From the Trade Paperback edition.
From the Trade Paperback edition.
Excerpt. © Reprinted by permission. All rights reserved.
The sun does not rise in Peshawar.
It seeps--an egg-white smear that brightens the eastern horizon behind a veil of smoke, exhaust and dust. The smoke rises from burning wood, cow patties and old tires, meager flames of commerce for kebab shops and bakers, metalsmiths and brick kilns. The worst of the exhaust sputters from buzzing blue swarms of motor rickshaws, three-wheeled terrors that careen between horse carts and overloaded buses.
But it was the dust that Najeeb Azam knew best. Like him, it had swirled down from the arid lands of the Khyber and never settled, prowling restlessly in the streets and bazaars as if awaiting a fresh breeze to carry it to some farther, better destination.
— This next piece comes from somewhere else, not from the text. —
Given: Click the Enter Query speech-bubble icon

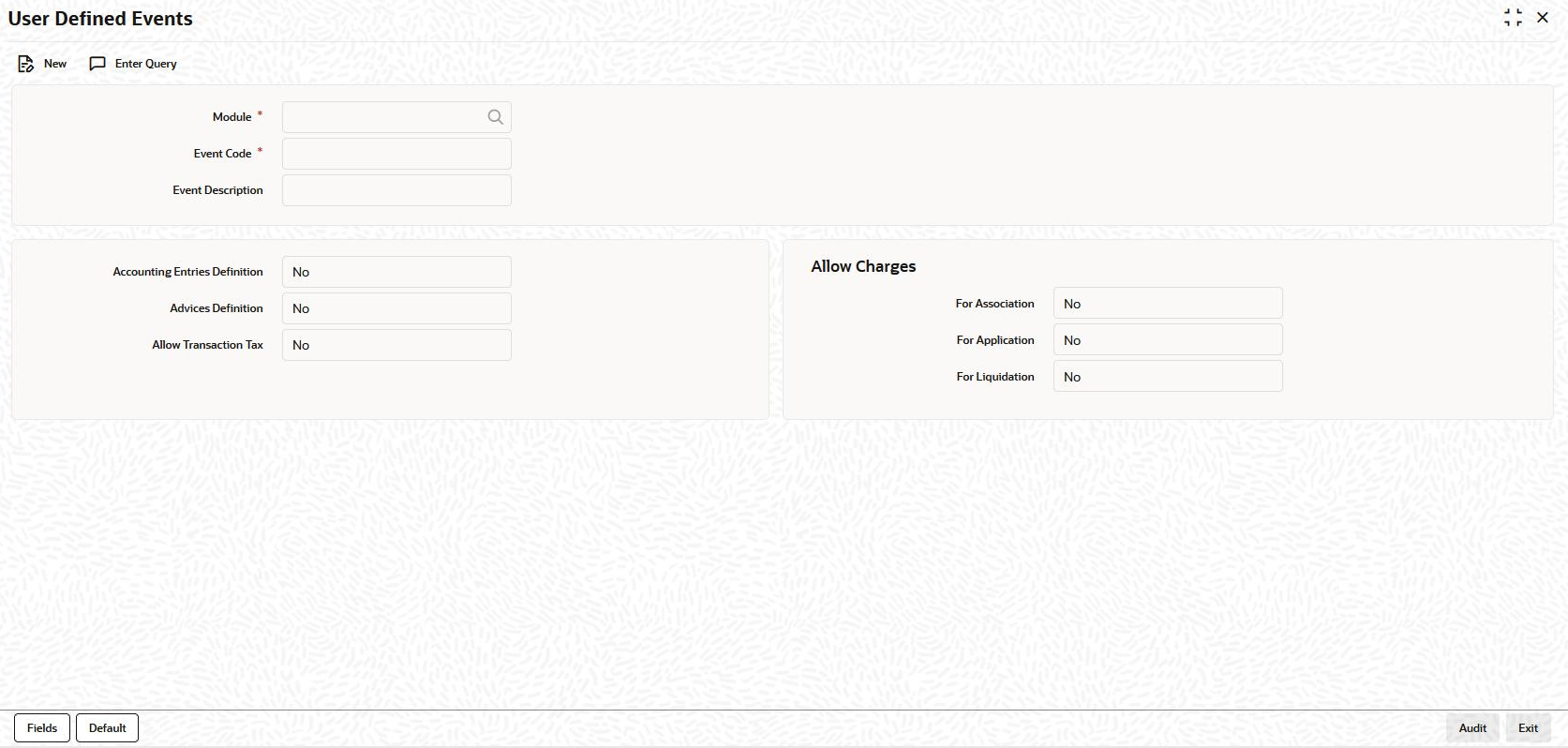Looking at the screenshot, I should 97,64.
In the morning it coated his pillow, a faint powder flecked with soot. In the evening he wiped it from his face and coughed cinders into a handkerchief, never quite able to flush it from either pores or lungs. Wherever he traveled it went along for the ride, a parasite, a little gift from his adopted home. He was respectful of its mysterious cloaking powers, because things had a way of disappearing in Peshawar--people, ideas, entire political movements. They would be loud and noticeable one day, only to vanish without a trace the next, and with each new day someone or something else always seemed to have gone missing.
A Peshawar dawn nonetheless had its charms, and Najeeb liked to rise early to savor them. So, on a warm morning in mid-October he stood in the darkness of his small kitchen a half hour before sunrise, brewing tea while listening to Mansour's horse cart leaving for the bazaar. He knew without looking that the old man stood like a charioteer on a narrow wooden flatbed, reins in hand, pomegranates and tomatoes piled behind him, the baggy folds of his shalwar kameez flowing ghostlike in the pale light. The lonely clip-clop was soothing, yet also a sort of warning, like the ticking of a bomb. It was part of Peshawar's daily countdown to chaos. Soon enough the narrow streets would explode with vehicles, animals and people, beggars and merchants elbow to elbow as both cried out for rupees.
The loudspeaker of a nearby mosque crackled to life. Najeeb strolled to the living room, setting his teacup on a shelf and kneeling, lowering his forehead to the rug in prayer. This, too, was a ritual of tranquillity, yet it never seemed quite peaceful enough here.
In the tribal lands of his boyhood the muezzin's cry had been a solitary call, haunting and lovely. He used to pretend the message was for him alone, and to Najeeb there was still no grander expression of power than the words Allahu akbar, "God is great," when carried on a morning breeze across empty countryside. But in Peshawar there were more muezzins than he could count, and their calls became an unruly conversation--one voice trumping another in a war above the rooftops. Cats yowling over turf. Or perhaps Najeeb was turning into an infidel, a worldly backslider. A Kafir, as his father's Pashtun tribesmen would have said. Life never seemed half so holy now as it once had, and in a country where not only a man's calling but also his marriage was generally set in stone by age eighteen, Najeeb was still a work in progress at twenty-seven.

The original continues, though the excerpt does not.